John and Kevin just left to come down to see you. I wanted to send this letter along, but I did not get it written in time to send it with them. I wanted to let you know that I love you, and I am so sorry that your journey has been so difficult, especially lately.

Last night, I went for a long run on the mountain behind our house, and I thought about you for most of that run. I pushed myself to run farther than I really had the time or energy to run. But thinking about your struggles and your suffering, I pushed myself on. Your strength pushed me on. It became quite dark in the woods by the time I was a little over half the way. I thought it was a perfect way to think about you and the difficulties you have faced. When I was almost back to my car, a light off to the left caught my eye. It was the moon, and it was so beautiful.

The light is always there. Even in the darkest time, the light is waiting to catch our attention and remind of us something bigger. Our tiny ego mind focuses on the pain and suffering, but the spirit longs for that light and living way bigger than the ego mind even imagines.

◆ Record list:

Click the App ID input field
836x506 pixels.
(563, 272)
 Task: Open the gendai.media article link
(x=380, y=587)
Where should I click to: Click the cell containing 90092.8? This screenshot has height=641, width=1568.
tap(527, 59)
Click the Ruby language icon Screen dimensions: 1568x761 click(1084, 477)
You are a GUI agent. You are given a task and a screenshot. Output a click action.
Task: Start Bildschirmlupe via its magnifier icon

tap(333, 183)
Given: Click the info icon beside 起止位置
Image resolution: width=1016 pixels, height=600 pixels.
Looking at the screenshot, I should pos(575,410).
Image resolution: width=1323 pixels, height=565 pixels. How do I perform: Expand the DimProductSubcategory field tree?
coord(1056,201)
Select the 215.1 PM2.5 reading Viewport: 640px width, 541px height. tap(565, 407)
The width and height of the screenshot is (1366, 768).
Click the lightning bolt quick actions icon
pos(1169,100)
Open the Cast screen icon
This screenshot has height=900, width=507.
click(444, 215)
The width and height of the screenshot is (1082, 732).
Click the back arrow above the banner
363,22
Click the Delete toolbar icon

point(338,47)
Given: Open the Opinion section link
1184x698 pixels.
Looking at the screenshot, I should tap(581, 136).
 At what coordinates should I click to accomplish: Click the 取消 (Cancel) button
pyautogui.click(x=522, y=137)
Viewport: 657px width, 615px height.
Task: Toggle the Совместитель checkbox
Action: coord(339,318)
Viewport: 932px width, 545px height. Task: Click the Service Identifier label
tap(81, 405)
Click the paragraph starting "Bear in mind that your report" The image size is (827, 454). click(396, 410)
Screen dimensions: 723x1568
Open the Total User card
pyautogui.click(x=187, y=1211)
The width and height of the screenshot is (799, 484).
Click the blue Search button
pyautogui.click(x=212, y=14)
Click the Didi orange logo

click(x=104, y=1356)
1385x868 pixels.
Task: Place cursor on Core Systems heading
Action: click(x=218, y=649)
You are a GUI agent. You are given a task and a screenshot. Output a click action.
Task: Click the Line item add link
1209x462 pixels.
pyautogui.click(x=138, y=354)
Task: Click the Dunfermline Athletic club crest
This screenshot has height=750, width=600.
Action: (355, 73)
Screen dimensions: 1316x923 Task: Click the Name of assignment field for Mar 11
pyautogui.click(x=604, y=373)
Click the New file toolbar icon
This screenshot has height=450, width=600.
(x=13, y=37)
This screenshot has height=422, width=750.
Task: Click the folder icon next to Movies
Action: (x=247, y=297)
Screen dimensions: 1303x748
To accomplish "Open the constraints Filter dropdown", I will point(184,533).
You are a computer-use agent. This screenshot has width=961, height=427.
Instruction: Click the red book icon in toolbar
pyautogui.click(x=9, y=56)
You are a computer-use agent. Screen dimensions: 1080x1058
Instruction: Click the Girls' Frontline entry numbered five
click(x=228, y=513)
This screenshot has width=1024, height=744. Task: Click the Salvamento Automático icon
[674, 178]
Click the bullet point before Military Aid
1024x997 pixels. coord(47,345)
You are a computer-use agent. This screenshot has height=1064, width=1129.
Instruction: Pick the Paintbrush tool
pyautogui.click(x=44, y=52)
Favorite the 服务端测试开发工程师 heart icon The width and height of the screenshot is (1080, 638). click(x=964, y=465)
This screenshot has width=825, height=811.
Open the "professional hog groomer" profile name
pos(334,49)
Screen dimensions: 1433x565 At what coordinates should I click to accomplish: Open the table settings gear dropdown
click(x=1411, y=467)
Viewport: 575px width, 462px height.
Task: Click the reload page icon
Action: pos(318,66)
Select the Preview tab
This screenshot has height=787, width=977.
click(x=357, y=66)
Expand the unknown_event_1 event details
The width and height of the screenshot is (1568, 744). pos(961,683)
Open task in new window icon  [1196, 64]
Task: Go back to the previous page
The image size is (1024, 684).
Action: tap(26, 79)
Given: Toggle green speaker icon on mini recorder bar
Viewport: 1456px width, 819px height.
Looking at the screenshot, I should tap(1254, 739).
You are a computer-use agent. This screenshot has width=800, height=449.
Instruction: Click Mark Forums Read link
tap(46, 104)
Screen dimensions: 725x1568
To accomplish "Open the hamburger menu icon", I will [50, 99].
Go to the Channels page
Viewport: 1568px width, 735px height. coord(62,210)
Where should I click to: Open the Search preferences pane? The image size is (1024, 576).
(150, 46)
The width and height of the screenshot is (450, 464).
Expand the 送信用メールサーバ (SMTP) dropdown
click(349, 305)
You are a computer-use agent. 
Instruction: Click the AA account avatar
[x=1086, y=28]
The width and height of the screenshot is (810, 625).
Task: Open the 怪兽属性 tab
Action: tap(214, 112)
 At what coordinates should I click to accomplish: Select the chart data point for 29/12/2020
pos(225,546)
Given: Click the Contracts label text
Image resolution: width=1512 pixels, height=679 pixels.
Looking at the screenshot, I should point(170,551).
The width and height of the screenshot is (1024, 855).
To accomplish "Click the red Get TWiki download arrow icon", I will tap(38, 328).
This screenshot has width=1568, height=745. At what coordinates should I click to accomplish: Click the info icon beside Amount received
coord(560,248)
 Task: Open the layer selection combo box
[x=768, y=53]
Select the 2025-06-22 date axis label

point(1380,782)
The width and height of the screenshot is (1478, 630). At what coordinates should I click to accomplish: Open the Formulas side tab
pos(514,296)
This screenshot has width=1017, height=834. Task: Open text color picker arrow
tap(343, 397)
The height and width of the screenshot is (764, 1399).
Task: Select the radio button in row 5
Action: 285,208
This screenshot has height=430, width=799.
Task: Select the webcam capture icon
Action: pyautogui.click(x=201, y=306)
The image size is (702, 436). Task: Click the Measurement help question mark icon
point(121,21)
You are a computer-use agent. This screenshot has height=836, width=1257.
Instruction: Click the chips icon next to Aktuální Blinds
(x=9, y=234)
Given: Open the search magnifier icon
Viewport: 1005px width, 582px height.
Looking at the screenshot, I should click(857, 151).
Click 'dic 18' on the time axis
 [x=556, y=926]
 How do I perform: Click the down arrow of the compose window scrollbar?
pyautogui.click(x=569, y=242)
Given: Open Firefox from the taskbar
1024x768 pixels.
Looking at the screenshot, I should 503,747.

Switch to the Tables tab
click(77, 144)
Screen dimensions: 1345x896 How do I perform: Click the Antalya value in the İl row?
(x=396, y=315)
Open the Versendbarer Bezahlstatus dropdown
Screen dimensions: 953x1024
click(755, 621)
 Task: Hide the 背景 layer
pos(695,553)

◆ Request: In the letter, what caught the writer's eye near the car at the end of the run?

◆ Result of this task: The moon.